ACTIVITY => With any pictures left out, restate word for word the lines in the listing below from the one holding "Click the refresh" through the last.

PROVIDED MATERIAL =>
=== Section Start ===

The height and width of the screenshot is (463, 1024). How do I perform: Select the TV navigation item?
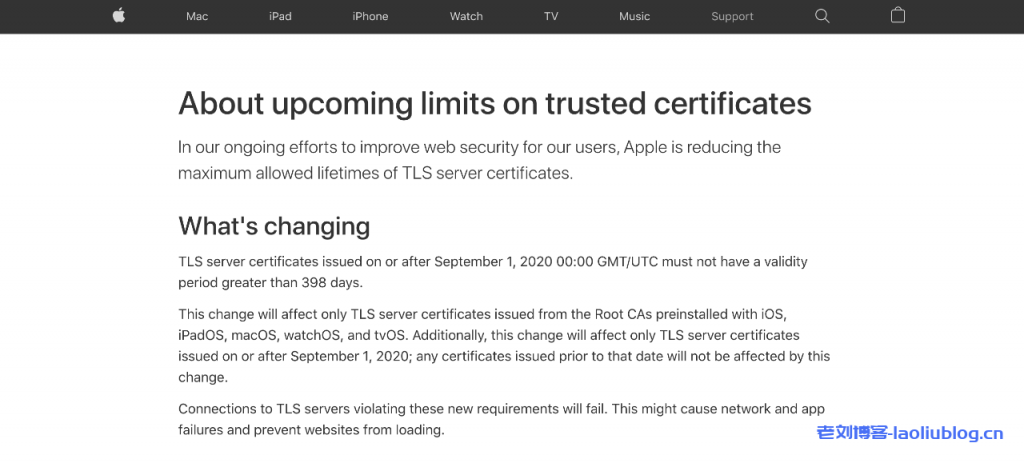pos(551,17)
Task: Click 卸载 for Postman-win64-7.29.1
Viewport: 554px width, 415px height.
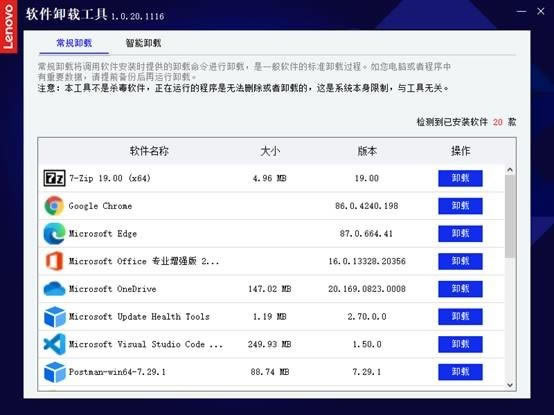Action: [460, 372]
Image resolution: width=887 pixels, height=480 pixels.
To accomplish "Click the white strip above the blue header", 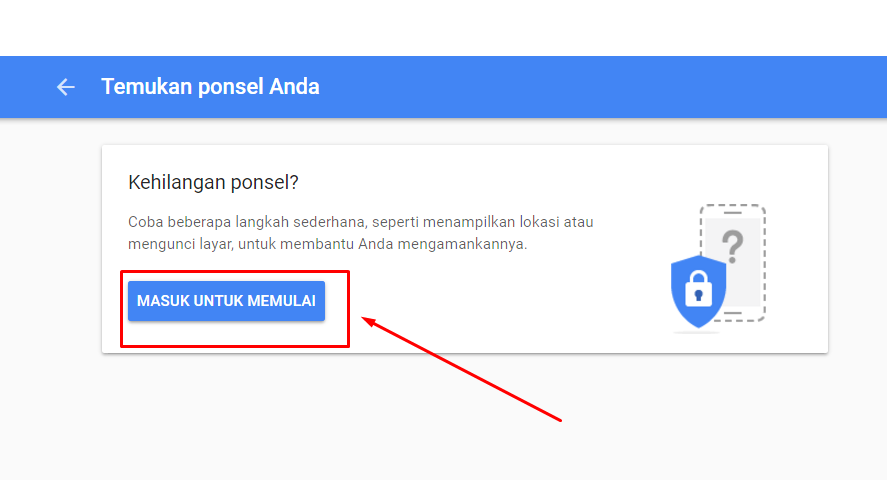I will pos(444,28).
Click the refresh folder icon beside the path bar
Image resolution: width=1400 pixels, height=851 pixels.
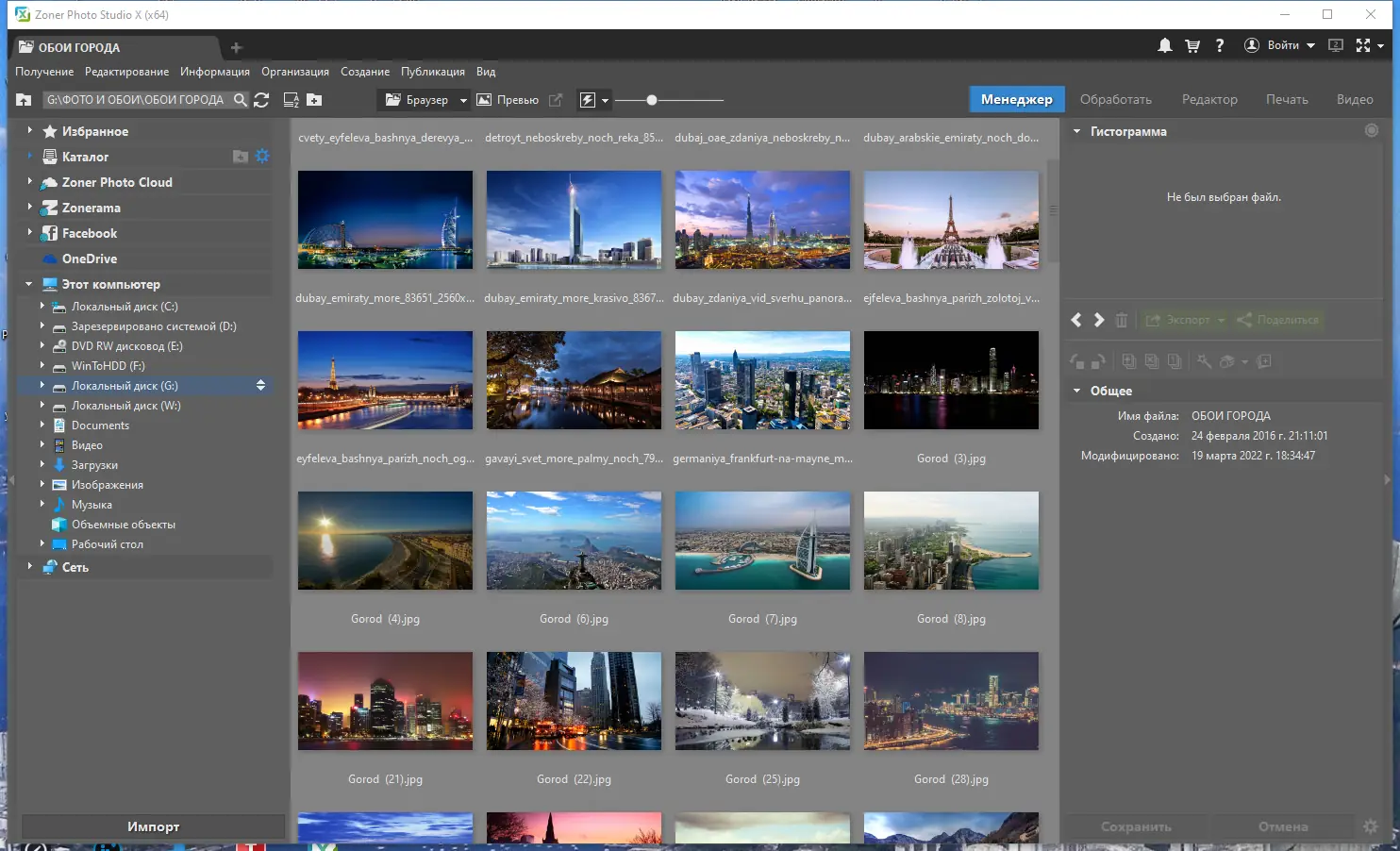(262, 99)
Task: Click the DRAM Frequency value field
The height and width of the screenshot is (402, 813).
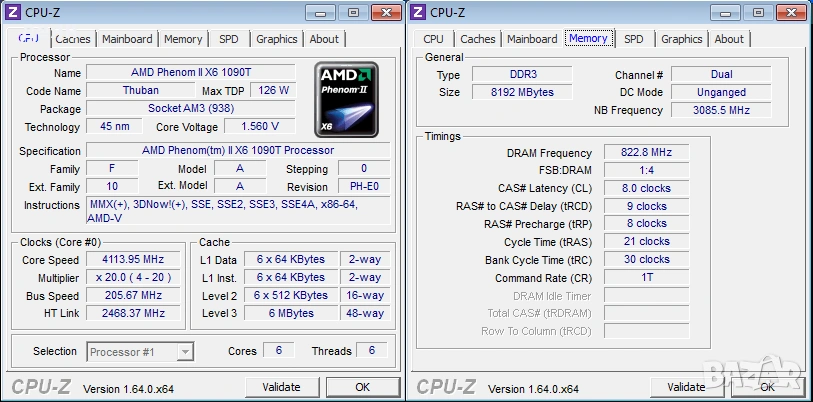Action: click(x=647, y=153)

=== Section End ===

EXPECTED OUTPUT =>
Click the refresh folder icon beside the path bar
Image resolution: width=1400 pixels, height=851 pixels.
(262, 99)
Task: Click the DRAM Frequency value field
The height and width of the screenshot is (402, 813).
Action: click(x=647, y=153)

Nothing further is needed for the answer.